WHAT TO PRODUCE:
Copy each of the following rows word for word.

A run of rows
↓↓↓

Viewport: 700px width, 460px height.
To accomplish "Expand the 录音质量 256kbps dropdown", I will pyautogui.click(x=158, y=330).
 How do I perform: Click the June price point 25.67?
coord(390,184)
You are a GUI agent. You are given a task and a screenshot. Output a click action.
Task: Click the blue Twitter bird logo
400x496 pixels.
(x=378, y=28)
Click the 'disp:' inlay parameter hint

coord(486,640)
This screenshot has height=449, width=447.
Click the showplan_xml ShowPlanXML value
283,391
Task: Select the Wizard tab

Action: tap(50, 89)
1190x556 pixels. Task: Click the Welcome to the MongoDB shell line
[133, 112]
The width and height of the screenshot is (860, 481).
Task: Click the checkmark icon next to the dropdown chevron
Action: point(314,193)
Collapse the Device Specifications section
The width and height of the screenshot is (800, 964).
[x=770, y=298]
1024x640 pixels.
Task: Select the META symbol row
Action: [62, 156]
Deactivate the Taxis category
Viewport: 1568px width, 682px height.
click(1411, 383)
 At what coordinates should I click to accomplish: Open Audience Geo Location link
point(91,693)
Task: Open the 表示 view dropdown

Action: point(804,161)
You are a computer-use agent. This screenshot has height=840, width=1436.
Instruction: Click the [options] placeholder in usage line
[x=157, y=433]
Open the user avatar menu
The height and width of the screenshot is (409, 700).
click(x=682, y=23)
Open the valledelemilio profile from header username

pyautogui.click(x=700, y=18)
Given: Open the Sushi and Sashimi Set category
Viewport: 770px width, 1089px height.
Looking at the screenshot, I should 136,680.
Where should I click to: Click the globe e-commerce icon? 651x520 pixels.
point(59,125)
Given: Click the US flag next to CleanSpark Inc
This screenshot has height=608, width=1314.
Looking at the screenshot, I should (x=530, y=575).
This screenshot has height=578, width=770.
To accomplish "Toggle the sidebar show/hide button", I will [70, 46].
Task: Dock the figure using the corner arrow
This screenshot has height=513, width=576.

↑↑↑

EXERCISE ANSWER:
Viewport: 700px width, 460px height.
To accomplish "Expand the 录音质量 256kbps dropdown", I will pyautogui.click(x=158, y=330).
 How do I perform: Click the June price point 25.67?
coord(390,184)
You are a GUI agent. You are given a task and a screenshot. Output a click action.
Task: Click the blue Twitter bird logo
400x496 pixels.
(x=378, y=28)
Click the 'disp:' inlay parameter hint

coord(486,640)
This screenshot has height=449, width=447.
Click the showplan_xml ShowPlanXML value
283,391
Task: Select the Wizard tab

Action: tap(50, 89)
1190x556 pixels. Task: Click the Welcome to the MongoDB shell line
[133, 112]
The width and height of the screenshot is (860, 481).
Task: Click the checkmark icon next to the dropdown chevron
Action: point(314,193)
Collapse the Device Specifications section
The width and height of the screenshot is (800, 964).
[x=770, y=298]
1024x640 pixels.
Task: Select the META symbol row
Action: [62, 156]
Deactivate the Taxis category
Viewport: 1568px width, 682px height.
click(1411, 383)
 At what coordinates should I click to accomplish: Open Audience Geo Location link
point(91,693)
Task: Open the 表示 view dropdown

Action: point(804,161)
You are a computer-use agent. This screenshot has height=840, width=1436.
Instruction: Click the [options] placeholder in usage line
[x=157, y=433]
Open the user avatar menu
The height and width of the screenshot is (409, 700).
click(x=682, y=23)
Open the valledelemilio profile from header username

pyautogui.click(x=700, y=18)
Given: Open the Sushi and Sashimi Set category
Viewport: 770px width, 1089px height.
Looking at the screenshot, I should 136,680.
Where should I click to: Click the globe e-commerce icon? 651x520 pixels.
point(59,125)
Given: Click the US flag next to CleanSpark Inc
This screenshot has height=608, width=1314.
Looking at the screenshot, I should (x=530, y=575).
This screenshot has height=578, width=770.
To accomplish "Toggle the sidebar show/hide button", I will [70, 46].
Task: Dock the figure using the corner arrow
This screenshot has height=513, width=576.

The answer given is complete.